SPECIFICS OF DOING BUSINESS IN THE CZECH REPUBLIC
The Czech Republic was ranked 17th out of 165 countries in the Economic Freedom of the World report published by the Canadian Fraser Institute in 2022. Moreover, compared to the last year, it improved its position by ten lines at once, ahead of Germany and Great Britain. This indicates positive trends in the country, improving living standards and business conditions.
Registering a company in the Czech Republic is not very troublesome; both residents and non-residents are eligible to do it. Foreign businessmen here have the same rights and conditions for conducting business as Czech citizens. Small individual enterprises are widespread in this country, and family businesses are frequent. Foreign businessmen are entitled to obtain a residence permit on the condition of starting a company in the territory of the Czech Republic or participating in the business as a partner.
Taxation in the Czech Republic is formed according to the European model, and the norms of local tax legislation synchronise with the norms and requirements of the European Union more and more every year. The basic income tax rate in the Czech Republic is 19%, but there are several legal options for lowering it. VAT ranges from 10% to 21% and is mandatory for companies with turnover of more than 1 million CZK per year. Some services (for example, medical) are exempt from value-added tax. Contributions to various insurance funds (by the employer) amount to 33.8% of the total sum of wages paid. Capital gains in the Czech Republic are taxed at 19%.
All persons and entities planning to do business in the Czech Republic must obtain a trade licence (živnostenský list). It gives the right to do business in the country, but nothing more. Many activities require special permission from the state. There are 4 types of licences in the Czech Republic: free, professional or craft, special, and concession. As a rule, businessmen do not have any difficulties obtaining an activity permit, but different types of licences have subtleties that foreign businessmen need to consider when submitting documents.
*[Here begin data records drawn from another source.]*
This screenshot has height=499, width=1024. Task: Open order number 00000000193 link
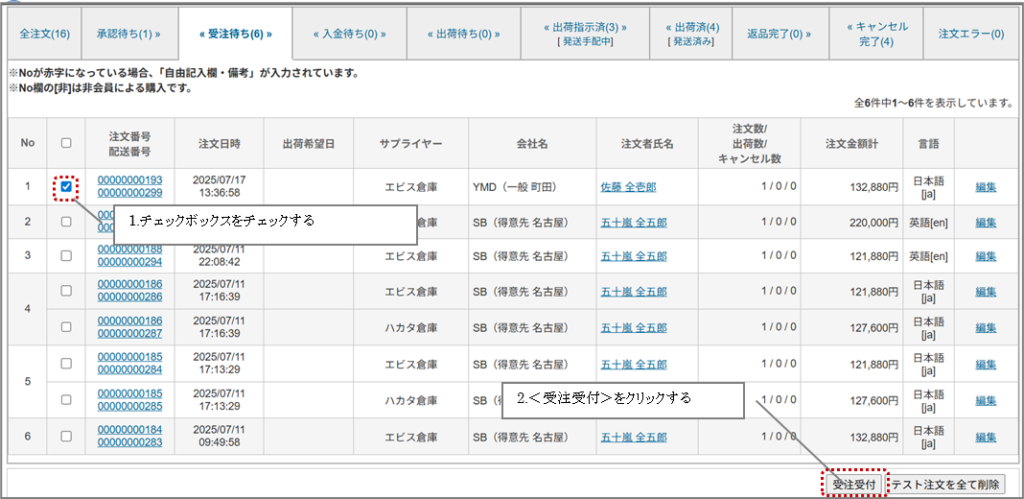pyautogui.click(x=130, y=180)
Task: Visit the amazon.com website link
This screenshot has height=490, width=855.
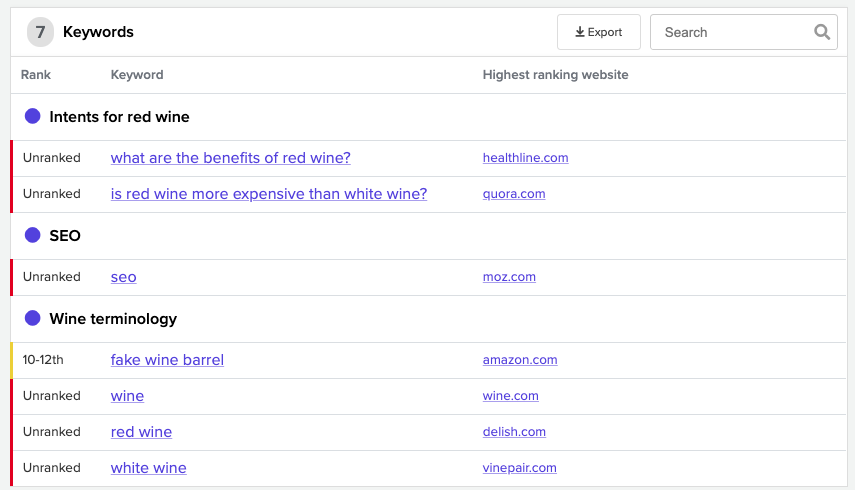Action: click(x=520, y=359)
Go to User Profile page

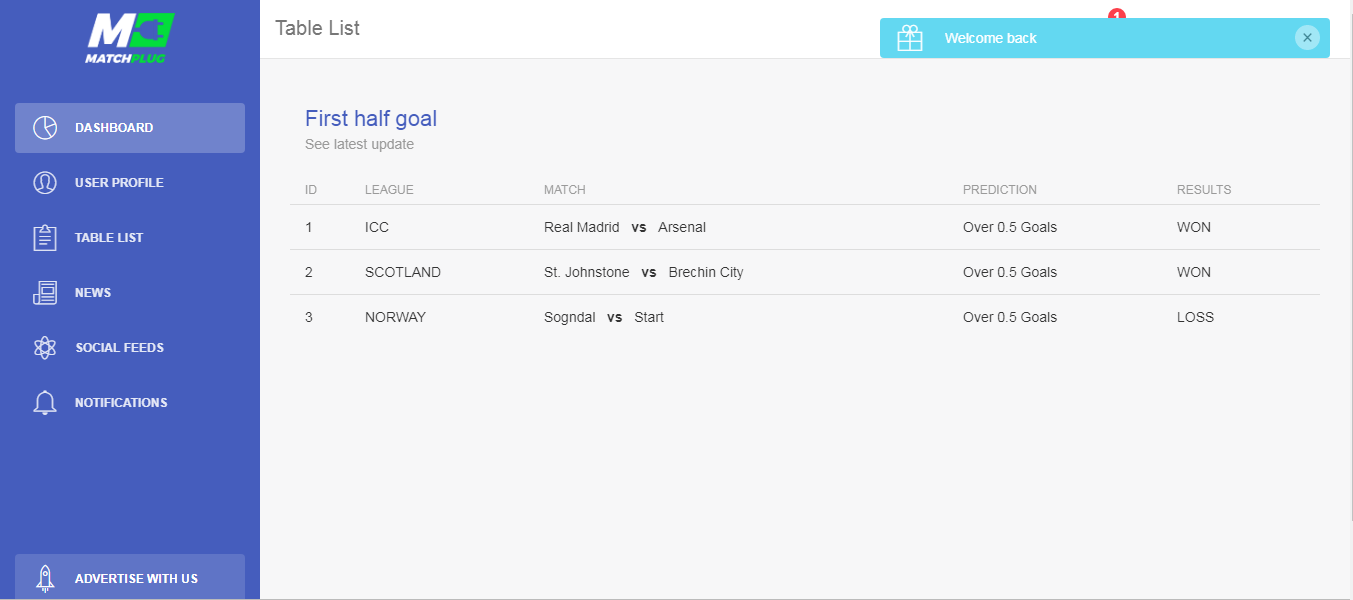coord(130,183)
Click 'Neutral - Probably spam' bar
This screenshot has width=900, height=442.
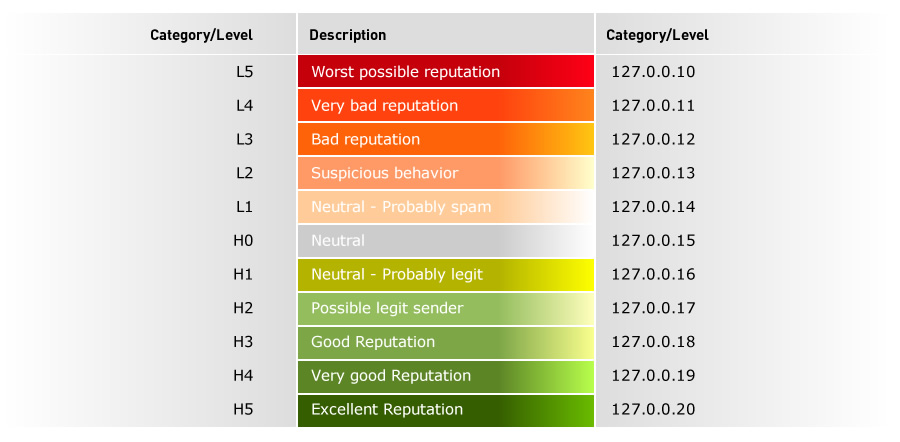tap(445, 207)
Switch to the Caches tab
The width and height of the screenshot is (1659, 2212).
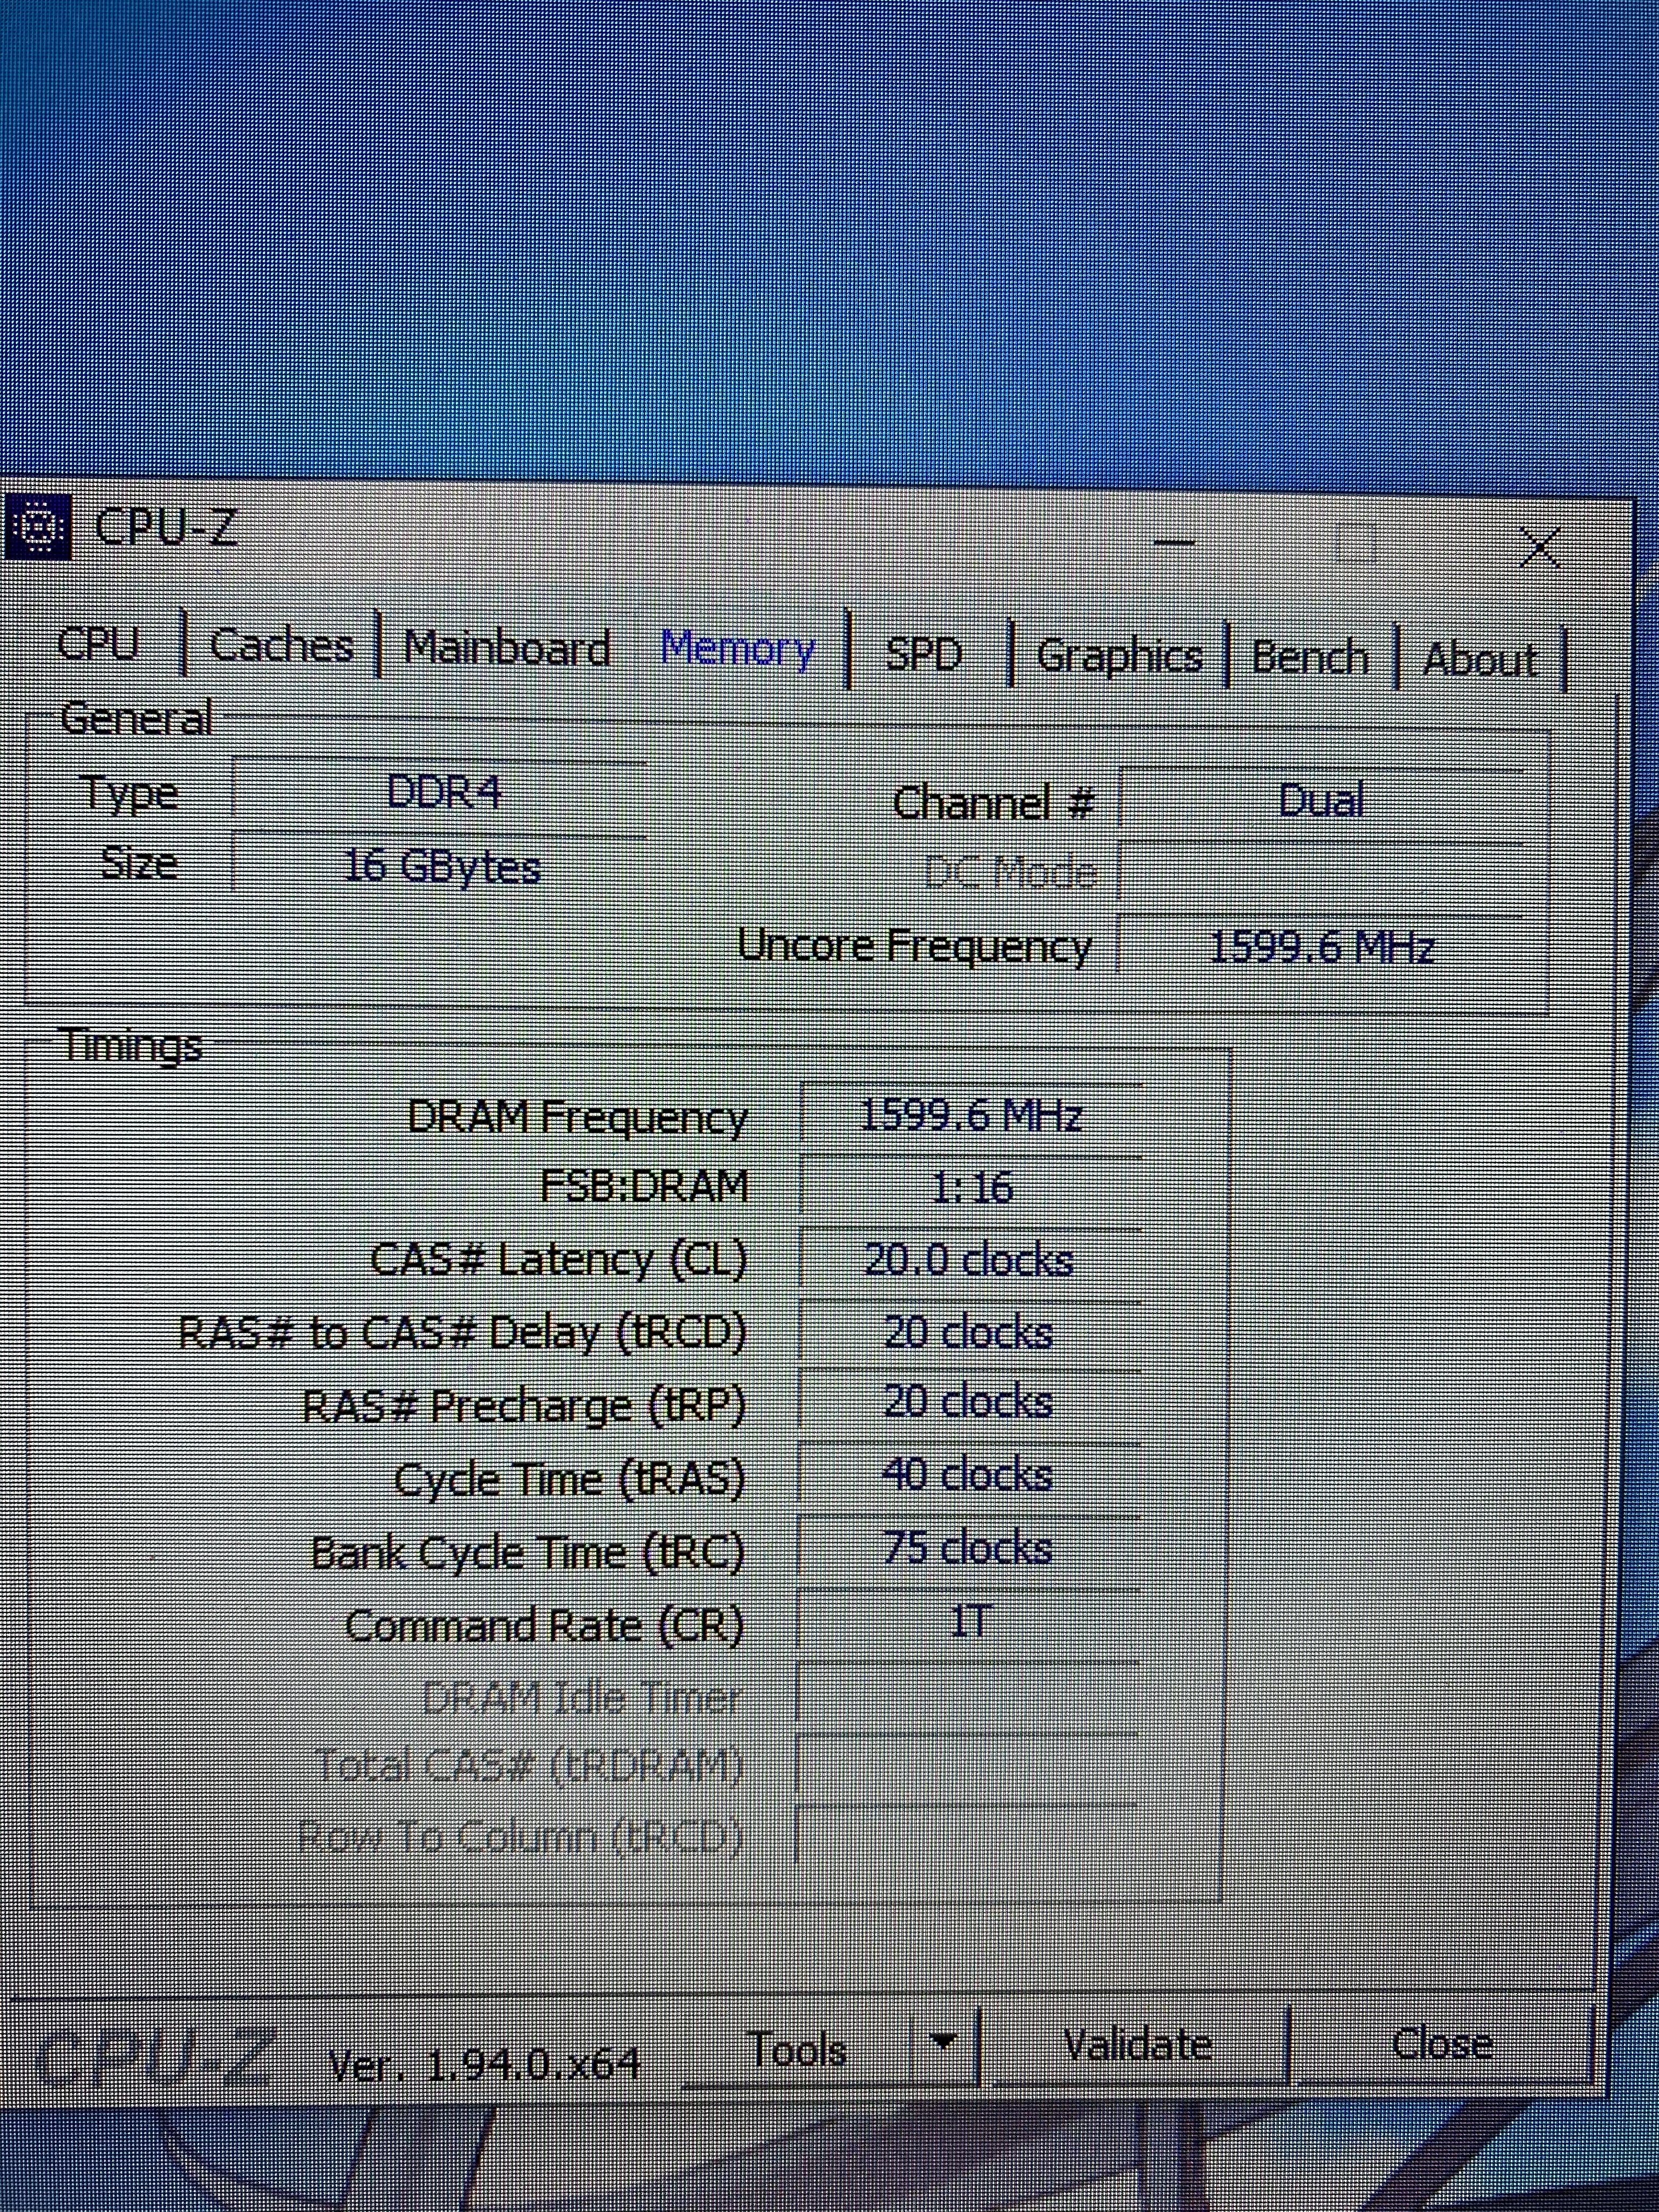[281, 645]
Companies are required to submit their annual report by March 31st. For the convenience of the residents of the country and the transparency of potential partners, financial statements of companies must be published and freely available on the Internet. Relevant documents must be submitted to the Commercial Register for this purpose. If a company does not publicly disclose its financial statements, the Law of Accounting imposes a penalty of up to 3% of the company’s total assets.